Putting up the Hurricane Net was a pain. Each pole is held in place by two tension straps connected to stakes in the ground. Once both poles are set, the four tension straps should be adjusted one last time. Though one person with a lot of patience could set up the net by themselves in about ten minutes, in practice two people were required and setup still took over five minutes.
Worse, when hitting softballs into the net, the stakes often worked loose from the multiple impacts into the net. As a result, either the poles became wobbly and the tension straps would have to be adjusted, or the entire assembly would collapse as the stakes popped out of the ground or the straps slipped loose. Either way, stopping to adjust or reset the net was a major pre-game distraction that I loathed.
This is the only catch net that I have seen that can support two batting stations at the same time (one on each side of the net), but even this benefit was not practical. Try concentrating on hitting when ten feet away, separated only by a nylon net, someone is hitting a ball right at you. Yeah...not such a good thing. Especially for a net that has a tendency to fall down in mid-swing.

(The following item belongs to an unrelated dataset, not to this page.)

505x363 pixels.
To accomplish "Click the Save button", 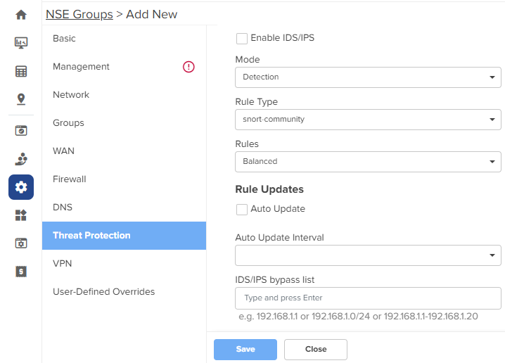I will (245, 350).
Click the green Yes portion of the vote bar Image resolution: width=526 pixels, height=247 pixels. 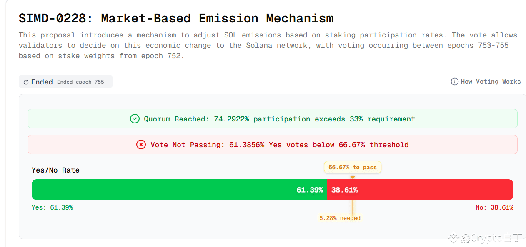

Materially, it is pretty well made. The nylon netting held up with hardly a fray, and the poles and support straps made it through the season none the worse for wear. It might be serviceable as a back-yard or facility hitting net where quick setup and stability are not a prerequisite (I would recommend setting the stakes into concrete so that the poles have a solid foundation). However, in the scenario of pre-game warmups or temporary batting stations, there are plenty of better options.
As a portable catch net, I am afraid the Hurricane Net fails.